DHL enhances its cold chain logistics

  • DHL Global Forwarding has enhanced its cold chain logistics offerings through the transport of shipments at frozen or cryogenic temperatures.
  • Designed for customers from the life sciences and healthcare industry with an increasing need for sophisticated cryogenic logistics solutions, this service is maintained by LifeConEx, DHL’s temperature management specialist, in collaboration with Cryoport, a provider of complete global frozen shipping services.
  • David Bang, CEO LifeConEx said: “It is specifically designed for customers who require that cryogenic temperature be reliably maintained during storage and transportation of their materials. It also relieves them from more precarious shipping methods such as dry ice or use of hazardous liquid nitrogen”

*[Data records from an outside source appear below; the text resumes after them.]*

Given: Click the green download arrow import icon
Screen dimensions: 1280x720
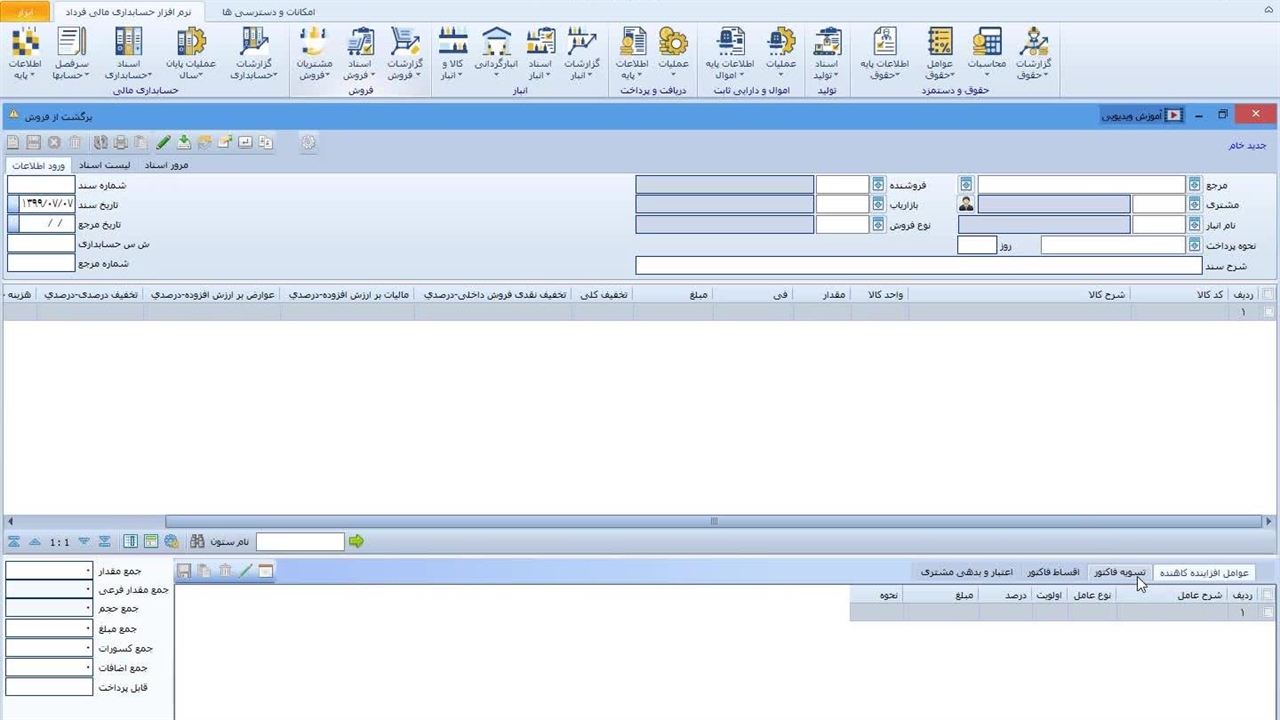Looking at the screenshot, I should (x=184, y=143).
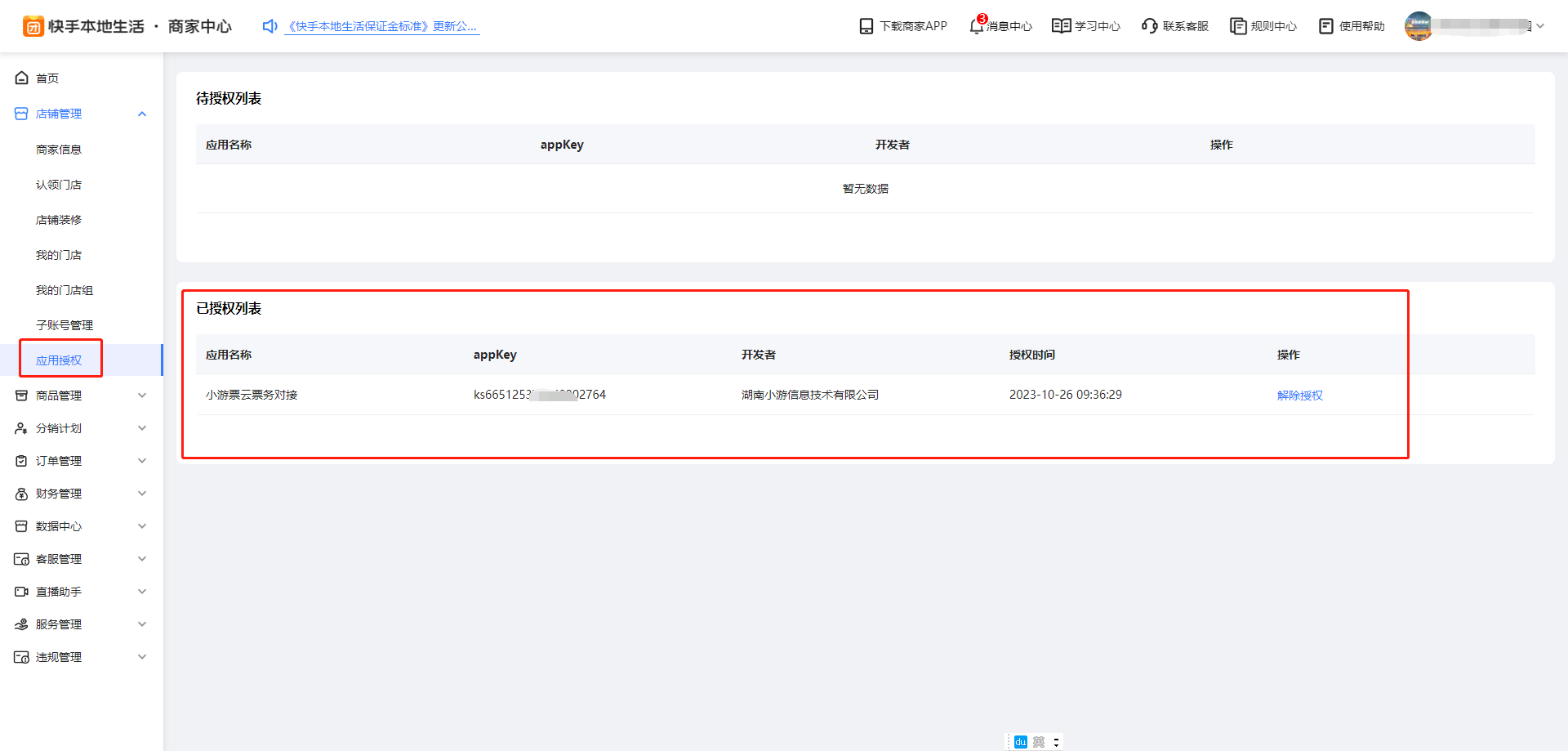Open the rules center icon
This screenshot has height=751, width=1568.
(1238, 26)
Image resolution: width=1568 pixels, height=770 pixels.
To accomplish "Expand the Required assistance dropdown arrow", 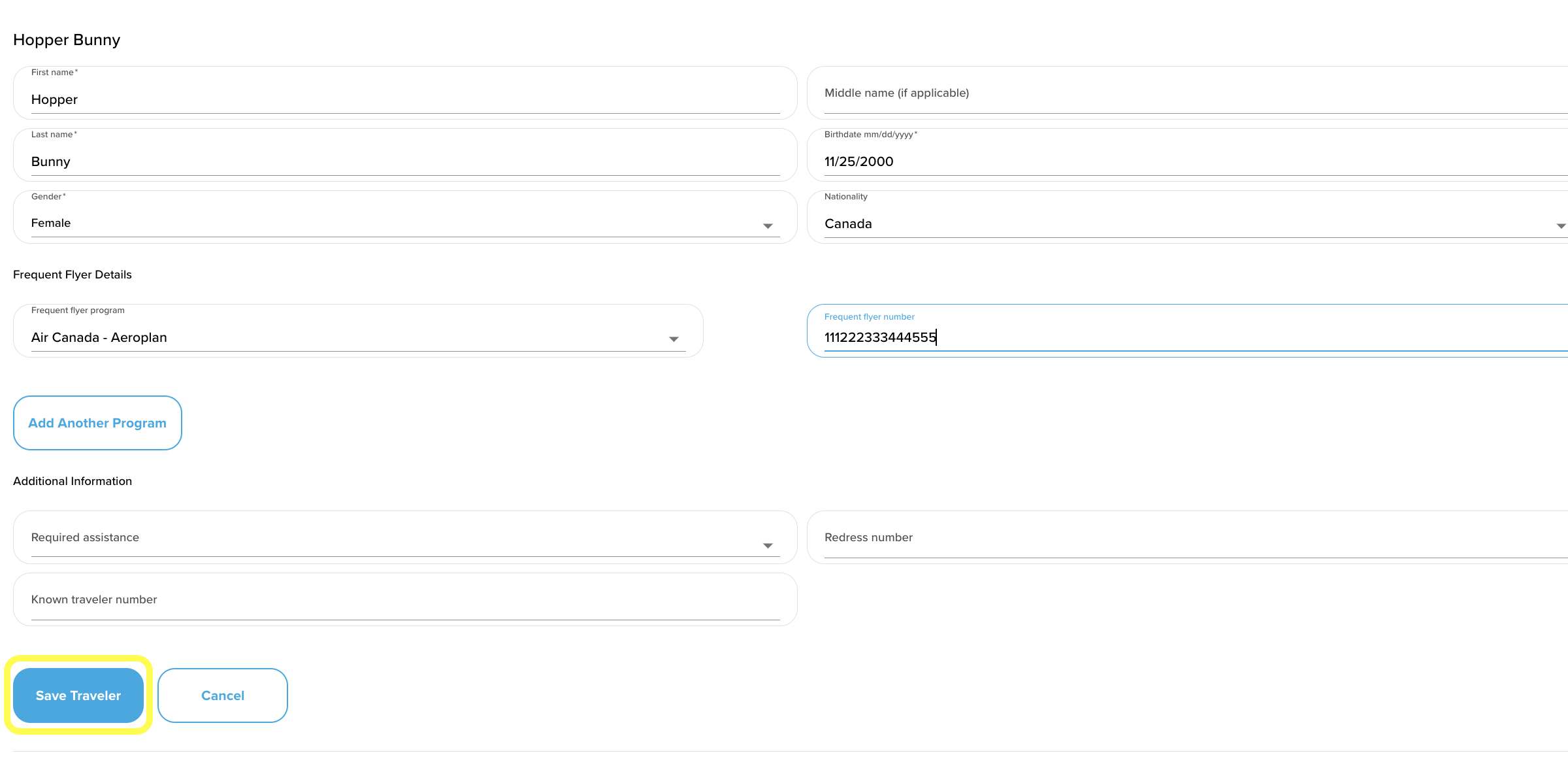I will [x=768, y=545].
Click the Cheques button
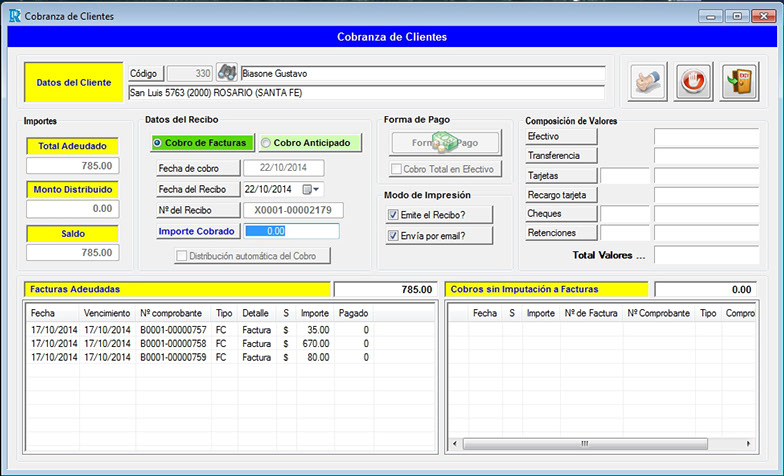Image resolution: width=784 pixels, height=476 pixels. pos(561,213)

Read more on Supply Chain Digital

US brand scolded over deceptive labeling

  • The Federal Trade Commission has announced that the Made in the USA Brand, LLC, which provides a “Made in USA” certification seal to marketers, has agreed to drop its certification claims.

Read more on Sourcing Journal Online

Ryder selects LLamasoft Supply Chain Guru

  • Ryder has selected LLamasoft Supply Chain Guru as the primary application for supply chain design and vehicle route optimization throughout the company’s global enterprise.
  • Ryder specializes in fleet management, supply chain management and dedicated transportation services and had revenues in excess of $5 billion in 2013.

  • “We selected LLamasoft for its holistic approach to supply chain design,” said Tom Kroswek, senior director of supply chain excellence, Ryder Global Supply Chain Services. 

Read more on MarketWatch

Apple iPad

Apple ramping up supply chain for mysterious new release?

  • Apple is understood to be working on a slimmed-down iPad Mini Air, as well as a 12.9-inch model so says the company’s Far East manufacturing partners.
  • The new small-screen device will use the Air moniker, like the current flagship iPad, and is understood to be 30 per cent thinner than the 2013 iPad Mini. It will feature Apple’s new A8 processor, which is expected to debut in the iPhone 6.
  • As for the 12.9-inch tablet, United Daily News quoted David Hsieh – Vice President of market research firm DisplaySearch – as saying the device should hit shelves in 2015, motivated by increased competition in the segment from Samsung and other vendors.

Read more on Cable.co.uk

Digital supply chain (in)security

Dave Lewis, a contributor who writes for Forbes, has penned a thoughtful piece on the dangers (and effects) digital technology could have on supply chains the world over.

You can read Lewis’ piece in full here – but in it he cites a Gartner report that predicts “by 2017, IT supply chain integrity will be identified as a top three security-related concern by Global 2000 IT leaders” is actually a real concern in 2014.

Elsewhere Lewis warns companies: “Don’t forsake security in a effort to make a deadline. The cost could be higher in the long run.”